> [Job] Reproduce the following items verbatim.

> [Data for this task]
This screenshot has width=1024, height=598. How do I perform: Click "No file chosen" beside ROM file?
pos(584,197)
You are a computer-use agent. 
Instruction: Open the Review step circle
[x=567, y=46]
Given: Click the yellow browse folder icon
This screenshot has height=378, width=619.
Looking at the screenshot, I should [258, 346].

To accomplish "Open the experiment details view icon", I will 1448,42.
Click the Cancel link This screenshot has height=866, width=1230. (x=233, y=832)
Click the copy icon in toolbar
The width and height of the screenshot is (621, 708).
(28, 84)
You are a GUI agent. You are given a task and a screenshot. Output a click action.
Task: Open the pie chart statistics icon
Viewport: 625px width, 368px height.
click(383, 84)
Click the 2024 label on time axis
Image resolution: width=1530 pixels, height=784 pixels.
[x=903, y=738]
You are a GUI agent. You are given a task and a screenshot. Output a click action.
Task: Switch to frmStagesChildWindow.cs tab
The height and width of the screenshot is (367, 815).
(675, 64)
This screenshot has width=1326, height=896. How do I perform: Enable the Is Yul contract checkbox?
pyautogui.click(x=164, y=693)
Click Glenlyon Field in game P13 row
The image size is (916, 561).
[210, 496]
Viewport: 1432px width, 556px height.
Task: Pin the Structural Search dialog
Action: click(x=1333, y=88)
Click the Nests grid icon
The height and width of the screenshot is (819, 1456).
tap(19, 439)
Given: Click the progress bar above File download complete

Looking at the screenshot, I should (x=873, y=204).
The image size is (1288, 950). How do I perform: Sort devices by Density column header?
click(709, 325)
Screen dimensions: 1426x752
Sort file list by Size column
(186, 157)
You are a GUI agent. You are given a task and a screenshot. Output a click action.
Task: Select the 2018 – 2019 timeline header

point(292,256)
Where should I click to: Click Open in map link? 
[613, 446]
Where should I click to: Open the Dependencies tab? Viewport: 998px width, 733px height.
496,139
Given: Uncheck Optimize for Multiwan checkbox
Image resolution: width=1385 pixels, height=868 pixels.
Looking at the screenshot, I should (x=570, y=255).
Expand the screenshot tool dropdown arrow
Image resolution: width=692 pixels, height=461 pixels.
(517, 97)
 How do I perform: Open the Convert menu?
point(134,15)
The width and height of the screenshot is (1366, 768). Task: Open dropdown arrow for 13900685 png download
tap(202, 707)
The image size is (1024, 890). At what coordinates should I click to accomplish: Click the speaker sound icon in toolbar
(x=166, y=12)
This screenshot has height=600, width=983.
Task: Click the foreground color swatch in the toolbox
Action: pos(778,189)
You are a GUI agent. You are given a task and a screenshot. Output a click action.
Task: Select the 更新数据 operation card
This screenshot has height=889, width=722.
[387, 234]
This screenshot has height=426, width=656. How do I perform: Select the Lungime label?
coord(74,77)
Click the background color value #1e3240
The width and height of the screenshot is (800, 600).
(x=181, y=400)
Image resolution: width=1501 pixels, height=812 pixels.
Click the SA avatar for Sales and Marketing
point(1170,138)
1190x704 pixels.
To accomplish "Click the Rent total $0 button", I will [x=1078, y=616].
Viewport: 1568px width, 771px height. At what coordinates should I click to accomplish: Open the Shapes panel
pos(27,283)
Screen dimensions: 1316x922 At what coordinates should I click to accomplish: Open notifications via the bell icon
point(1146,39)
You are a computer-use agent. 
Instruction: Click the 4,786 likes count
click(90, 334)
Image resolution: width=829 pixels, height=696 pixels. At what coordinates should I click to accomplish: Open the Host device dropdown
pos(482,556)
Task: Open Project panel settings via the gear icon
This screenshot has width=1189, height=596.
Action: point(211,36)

> [Response]
This screenshot has width=1024, height=598. How do I perform: Click "No file chosen" beside ROM file?
pos(584,197)
You are a computer-use agent. 
Instruction: Open the Review step circle
[x=567, y=46]
Given: Click the yellow browse folder icon
This screenshot has height=378, width=619.
Looking at the screenshot, I should [258, 346].

To accomplish "Open the experiment details view icon", I will 1448,42.
Click the Cancel link This screenshot has height=866, width=1230. (x=233, y=832)
Click the copy icon in toolbar
The width and height of the screenshot is (621, 708).
(28, 84)
You are a GUI agent. You are given a task and a screenshot. Output a click action.
Task: Open the pie chart statistics icon
Viewport: 625px width, 368px height.
click(383, 84)
Click the 2024 label on time axis
Image resolution: width=1530 pixels, height=784 pixels.
[x=903, y=738]
You are a GUI agent. You are given a task and a screenshot. Output a click action.
Task: Switch to frmStagesChildWindow.cs tab
The height and width of the screenshot is (367, 815).
(675, 64)
This screenshot has width=1326, height=896. How do I perform: Enable the Is Yul contract checkbox?
pyautogui.click(x=164, y=693)
Click Glenlyon Field in game P13 row
The image size is (916, 561).
[210, 496]
Viewport: 1432px width, 556px height.
Task: Pin the Structural Search dialog
Action: click(x=1333, y=88)
Click the Nests grid icon
The height and width of the screenshot is (819, 1456).
tap(19, 439)
Given: Click the progress bar above File download complete

Looking at the screenshot, I should (x=873, y=204).
The image size is (1288, 950). How do I perform: Sort devices by Density column header?
click(709, 325)
Screen dimensions: 1426x752
Sort file list by Size column
(186, 157)
You are a GUI agent. You are given a task and a screenshot. Output a click action.
Task: Select the 2018 – 2019 timeline header

point(292,256)
Where should I click to: Click Open in map link? 
[613, 446]
Where should I click to: Open the Dependencies tab? Viewport: 998px width, 733px height.
496,139
Given: Uncheck Optimize for Multiwan checkbox
Image resolution: width=1385 pixels, height=868 pixels.
Looking at the screenshot, I should (x=570, y=255).
Expand the screenshot tool dropdown arrow
Image resolution: width=692 pixels, height=461 pixels.
(517, 97)
 How do I perform: Open the Convert menu?
point(134,15)
The width and height of the screenshot is (1366, 768). Task: Open dropdown arrow for 13900685 png download
tap(202, 707)
The image size is (1024, 890). At what coordinates should I click to accomplish: Click the speaker sound icon in toolbar
(x=166, y=12)
This screenshot has height=600, width=983.
Task: Click the foreground color swatch in the toolbox
Action: pos(778,189)
You are a GUI agent. You are given a task and a screenshot. Output a click action.
Task: Select the 更新数据 operation card
This screenshot has height=889, width=722.
[387, 234]
This screenshot has height=426, width=656. How do I perform: Select the Lungime label?
coord(74,77)
Click the background color value #1e3240
The width and height of the screenshot is (800, 600).
(x=181, y=400)
Image resolution: width=1501 pixels, height=812 pixels.
Click the SA avatar for Sales and Marketing
point(1170,138)
1190x704 pixels.
To accomplish "Click the Rent total $0 button", I will [x=1078, y=616].
Viewport: 1568px width, 771px height. At what coordinates should I click to accomplish: Open the Shapes panel
pos(27,283)
Screen dimensions: 1316x922 At what coordinates should I click to accomplish: Open notifications via the bell icon
point(1146,39)
You are a computer-use agent. 
Instruction: Click the 4,786 likes count
click(90, 334)
Image resolution: width=829 pixels, height=696 pixels. At what coordinates should I click to accomplish: Open the Host device dropdown
pos(482,556)
Task: Open Project panel settings via the gear icon
This screenshot has width=1189, height=596.
Action: point(211,36)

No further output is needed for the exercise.